5 March 2026
/ 4.03.2026

So wildlife works for the climate

From African forests to coral reefs, the invisible contribution of animals to the fight against global warming

When it comes to climate crisis, animals almost always appear as fragile symbols of a shrinking world. Yet in the physical and biological mechanisms that regulate the atmosphere, soils, and oceans, many species perform functions that directly affect the carbon balance and stability of territories. This is not a consolatory narrative: it is applied ecology.

According to the most recent scientific literature, the presence or absence of certain species alters the ability of ecosystems to absorb CO₂, retain water, and resist fires and floods. Measurable processes, with large-scale cumulative effects.

More efficient forests thanks to large mammals

As Euronews reports, in the rainforests of central Africa, elephants act as structural regulators. By felling thin trees and opening up gaps in the vegetation, they reduce competition and encourage the growth of larger specimens with high-density wood. A study published in Nature (2019) showed that this rebalancing increases the share of biomass capable of storing carbon over the long term.

Estimates released by WWF indicate that a single forest elephant can significantly increase CO₂ sequestration capacity over large areas, with an impact comparable to the annual removal of emissions from thousands of vehicles.

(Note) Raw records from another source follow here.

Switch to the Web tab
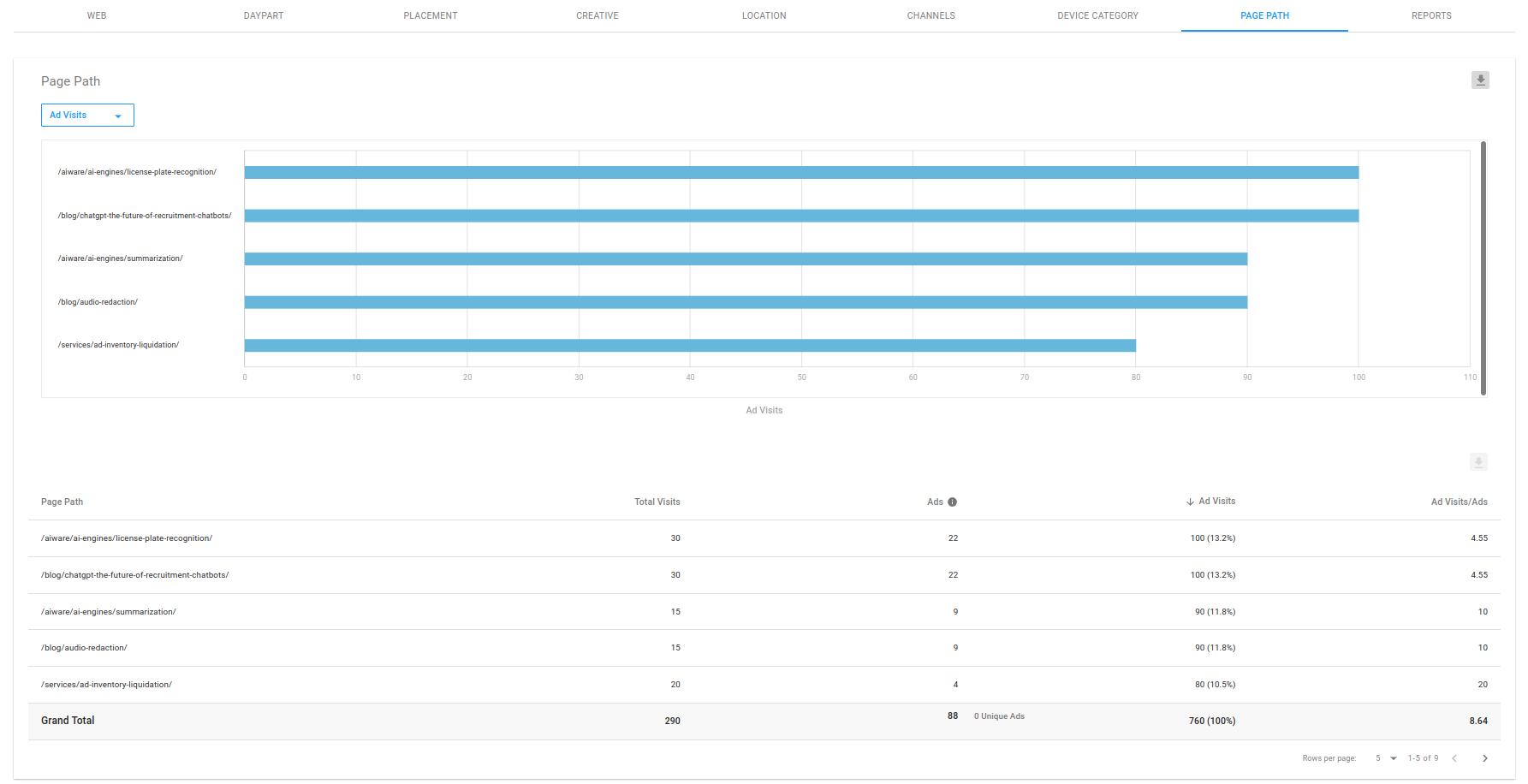This screenshot has height=784, width=1528. coord(97,16)
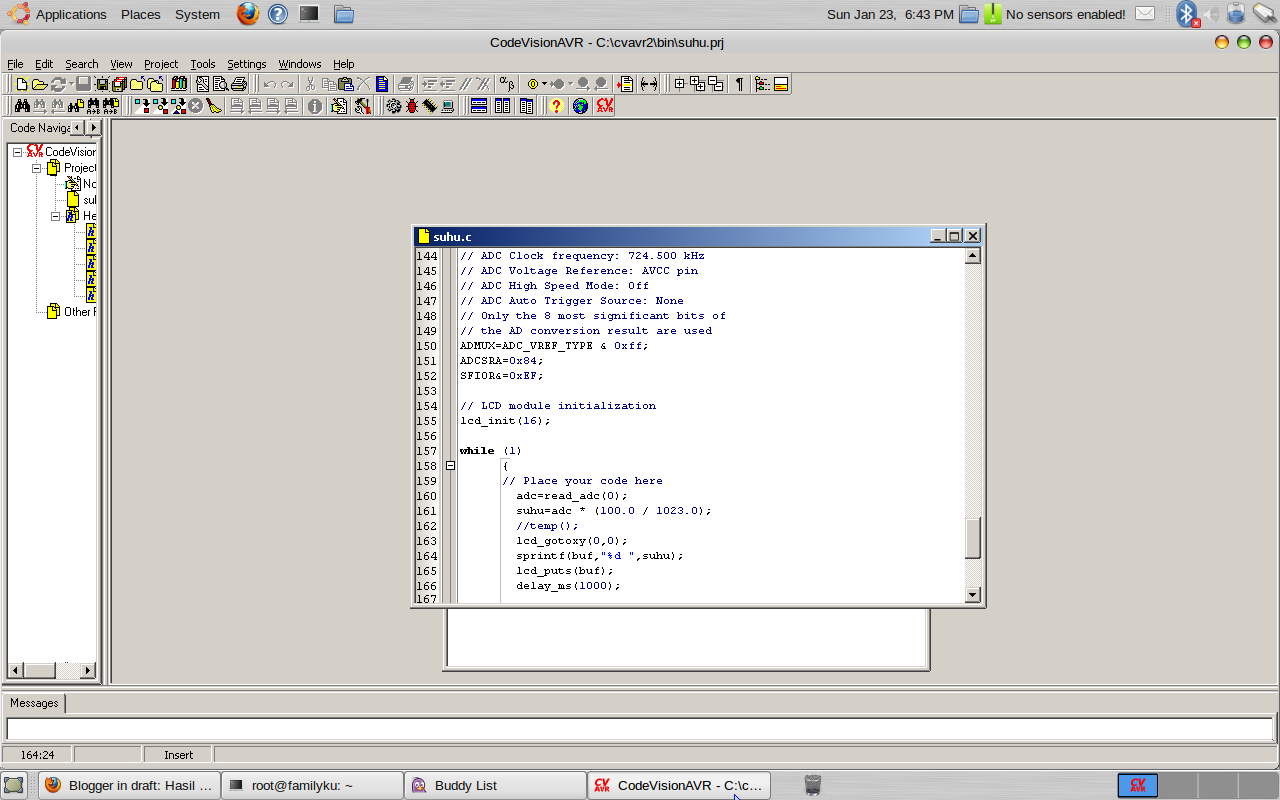Open the binoculars Find icon
The height and width of the screenshot is (800, 1280).
point(22,106)
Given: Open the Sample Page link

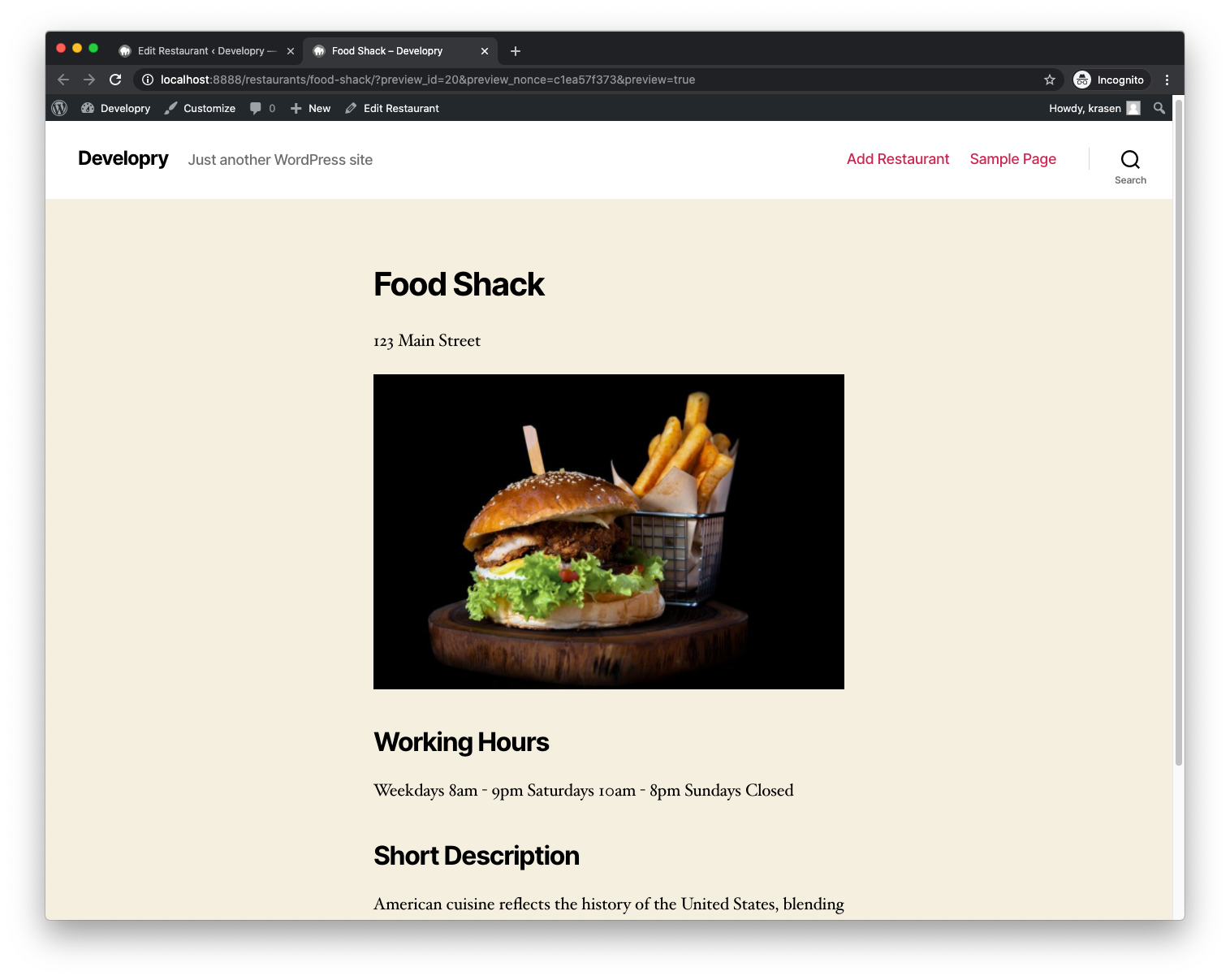Looking at the screenshot, I should 1013,159.
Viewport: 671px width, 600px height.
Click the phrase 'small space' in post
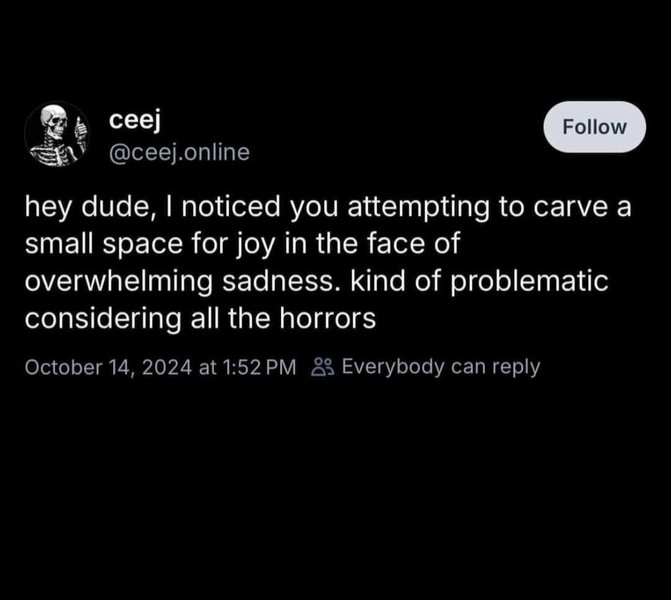click(104, 244)
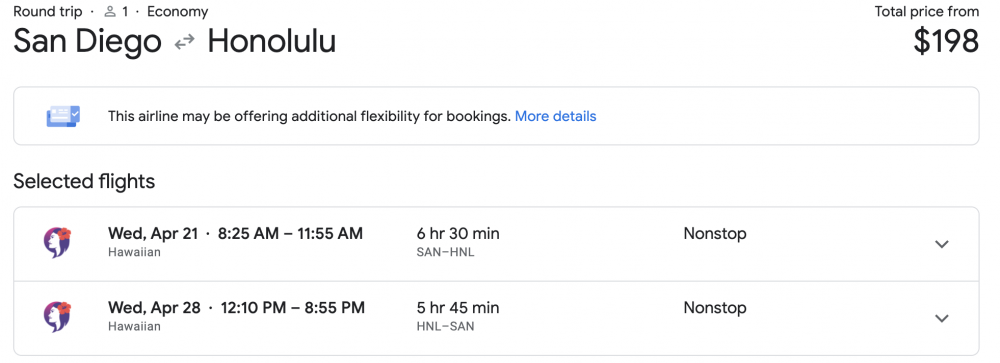Select the San Diego origin heading

[87, 41]
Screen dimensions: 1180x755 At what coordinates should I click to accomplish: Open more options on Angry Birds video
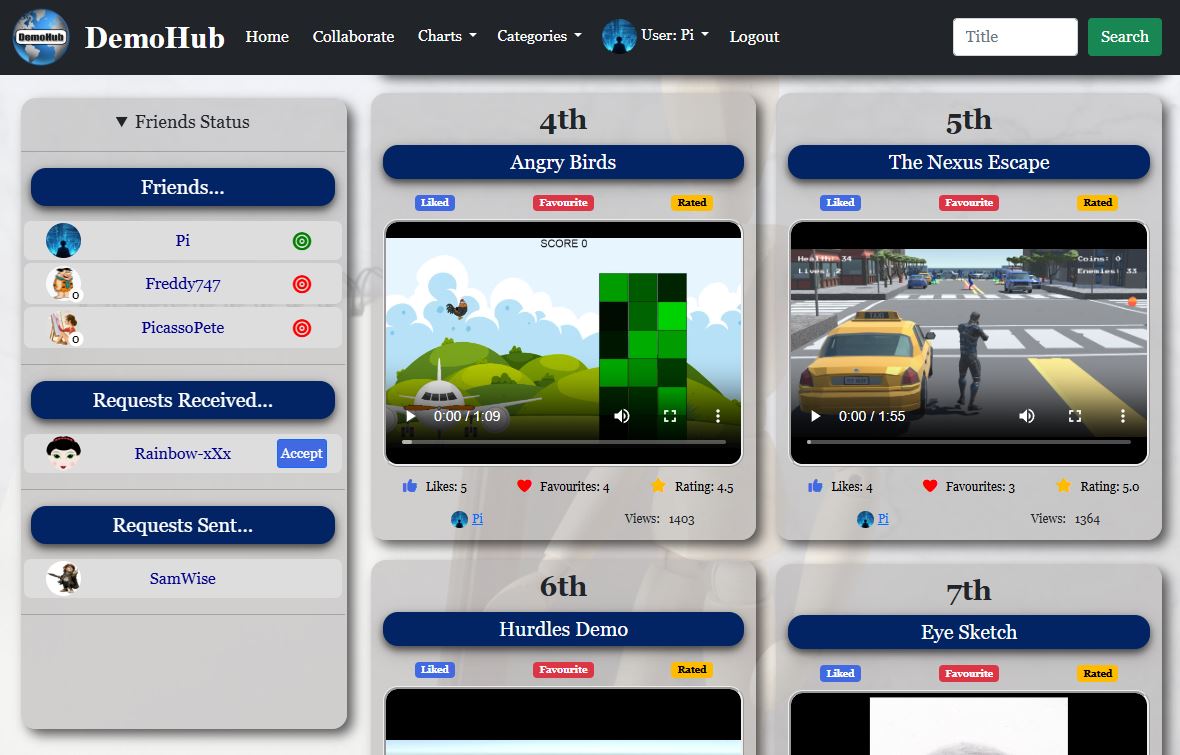718,416
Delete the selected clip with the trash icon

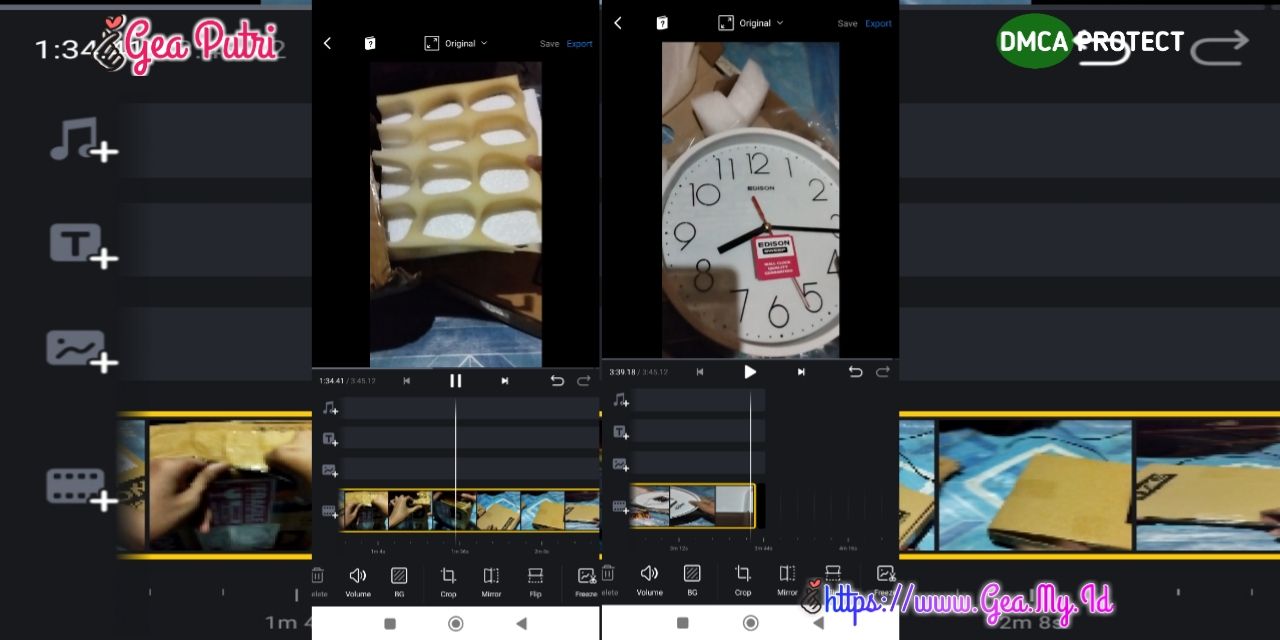(317, 575)
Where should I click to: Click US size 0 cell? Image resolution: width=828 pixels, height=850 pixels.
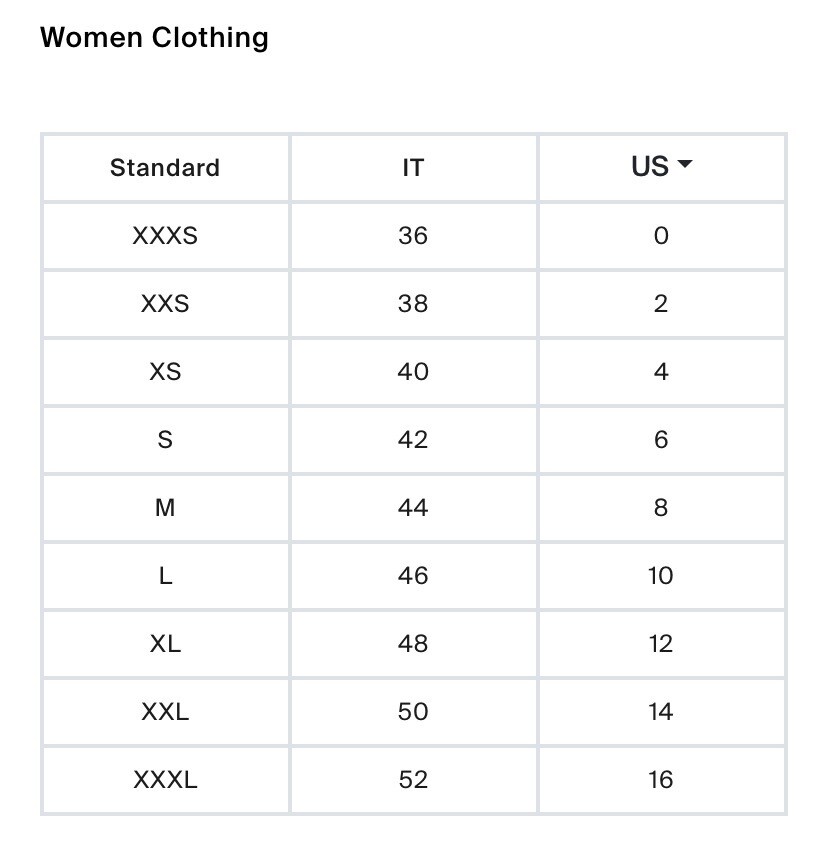point(662,236)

Predators also contribute indirectly. Forests where tigers are permanently present can accumulate up to 12 percent more carbon per hectare. By controlling deer and wild boar, big cats limit overgrazing and allow forest regeneration to continue.

The soil that breathes: the work of diggers

In Australia, small burrowing mammals such as bettongs and echidnas continuously stir up the soil. The digging activity incorporates organic matter into the soil, improves fertility and increases moisture-holding capacity. In contexts marked by prolonged droughts and more frequent fires, more porous and nutrient-rich soils mean more resilient vegetation and greater accumulation of organic carbon.

The loss of these species not only results in damage to biodiversity: it alters fundamental soil processes.

Nutrients that come from the sky

The contribution of fauna does not stop at land. A 2024 study in Nature analyzed coral reefs located near islands with high seabird colonies. Researchers recorded calcification rates up to 2.7 times higher than on reefs without this natural supply of nutrients.

The mechanism is straightforward: birds feed offshore and transfer nitrogen and phosphorus to land through guano, which rainfall conveys to coastal waters. In balanced amounts, these nutrients support coral growth and the construction of limestone skeletons, which are also critical for carbon storage.

Natural hydraulic engineering

In a climate that retains about 7 percent more moisture per degree of warming, water management becomes central. Beaver-built dams slow runoff, expand wetlands and reduce flood intensity. In 2025, in the Czech Republic, one colony built a dam where a man-made structure was planned, avoiding significant public expense.

Areas influenced by dams also show less fire spread due to more saturated soils and less dry vegetation. This is a direct consequence of hydrological alteration that stabilizes the landscape.

Wildlife therefore does not offset industrial emissions or replace climate policies, but it does affect key variables in the Earth system. Protecting populations and habitats means keeping these biophysical processes active. To ignore them would be a technical before an environmental mistake.